躺在地上的砖头被这凌空一摔弄得狼狈不堪,所幸无人看见,要不然面子可就丢大了。痛的呲牙咧嘴他悠悠躺了半晌才坐了起来,活动了一下膈得荒的后腰,感觉腰椎应该没有受到太大的伤害,估计装在口袋里手机已经摔坏了。伸手掏出一看,结果没有让他失望,这手机的确摔坏了,坏得很彻底。刚才自己的后背和地面做亲密接触时,手机正好磕在一小个尖锐的石头上,不仅屏幕碎了,连主板也被磕得四分五裂。

被摔了个四脚朝天,刚买不久的新手机又被磕得四分五裂,真是倒了八辈子血霉了。按他的小暴脾气,本该顺手就把这破手机扔到九霄云外去的,可这是在林区,他还算有公德心,没有到处乱扔污染环境。他懊恼的将手机装回口袋,灰头土脸的从地上爬起,拍了拍身上的尘土,左右四顾——咦?力哥的车呢?

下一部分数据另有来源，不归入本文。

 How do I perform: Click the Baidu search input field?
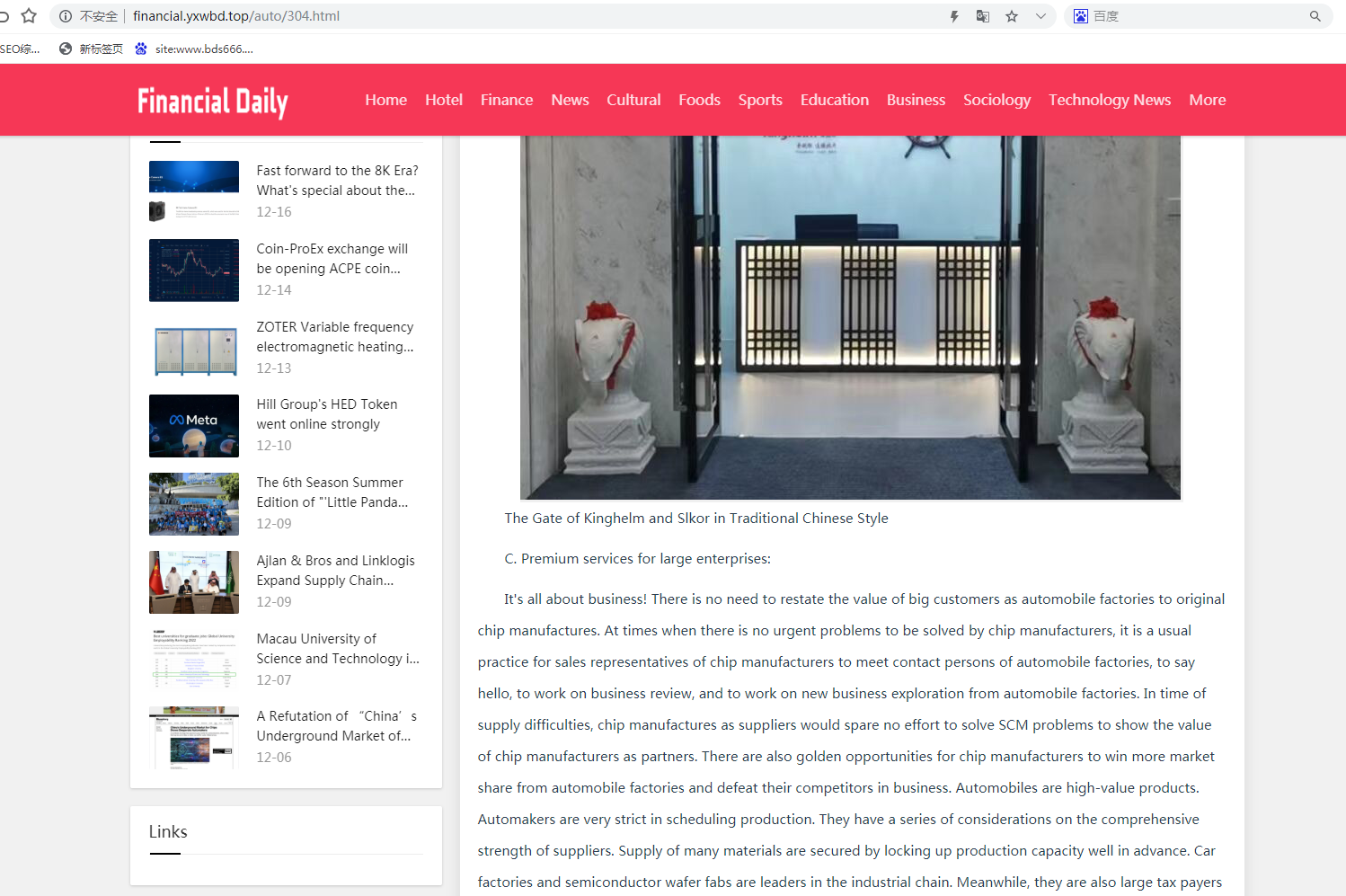tap(1195, 16)
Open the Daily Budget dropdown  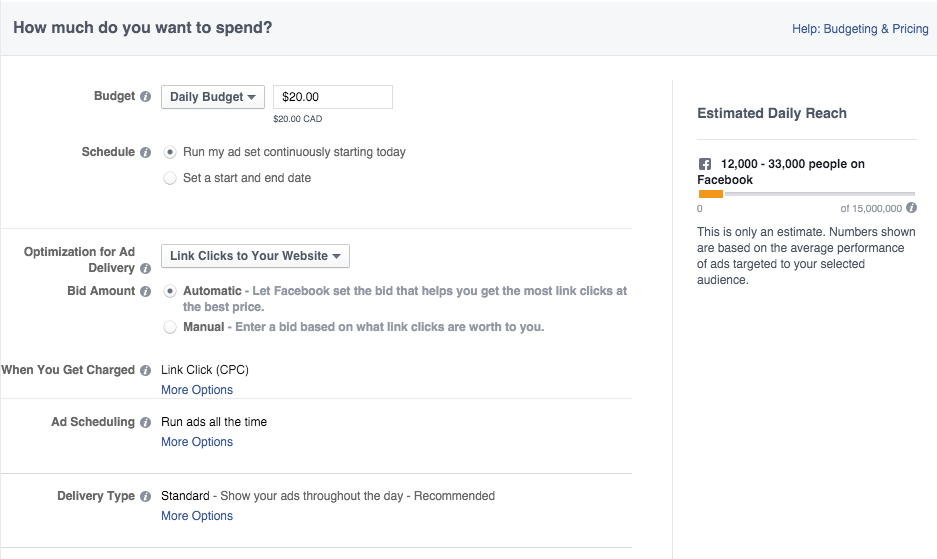pos(212,97)
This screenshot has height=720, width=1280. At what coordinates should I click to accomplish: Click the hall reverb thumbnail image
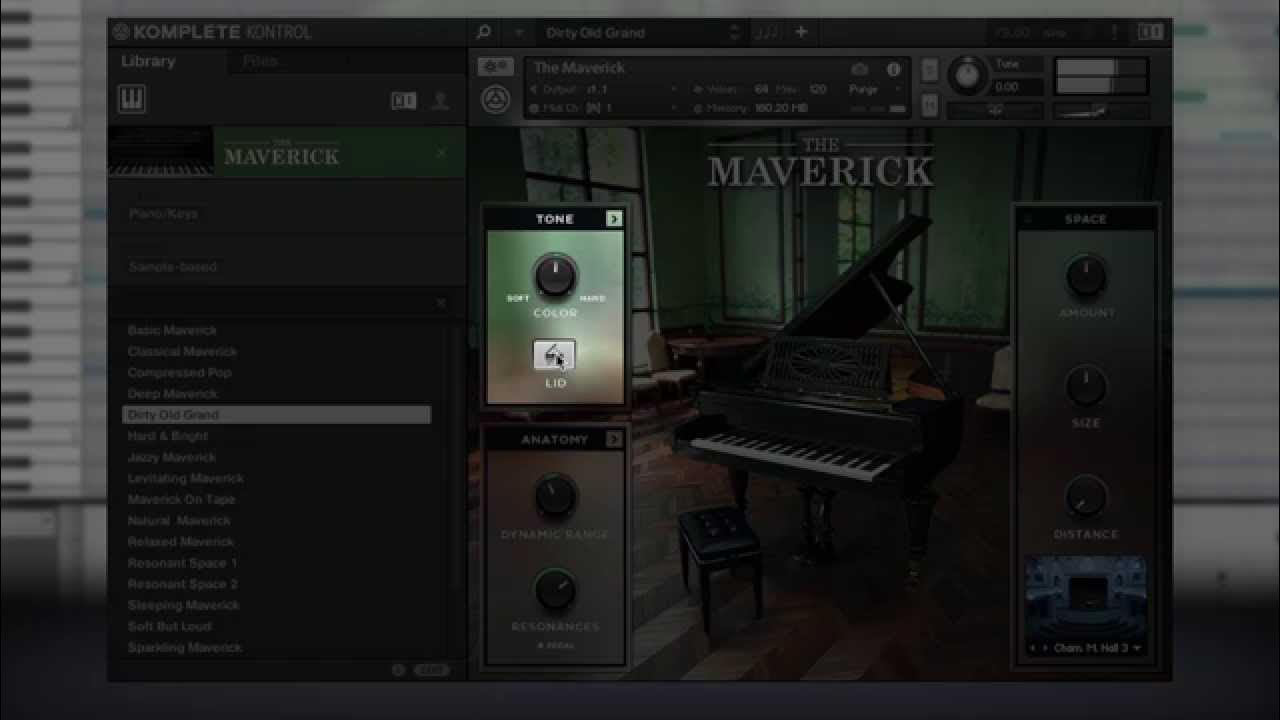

在周围仔细搜索一番无果后,砖头的脑袋“嗡”的一声响了起来,这力哥的车摔到哪儿去了?难道飞了不成?没有道理啊!这辆新车的价格让砖头很是紧张,这可是自己将近一年的工资啊,要真丢了以后怎么面对力哥啊?这事要是让阿妍知道了还不把自己给怨死?可这车到底摔去哪儿了?肯定不会自己往山上跑,噢!对了,刚刚摔到地上时,好象恍眼看见车冲下山去了,那就往山下去找找。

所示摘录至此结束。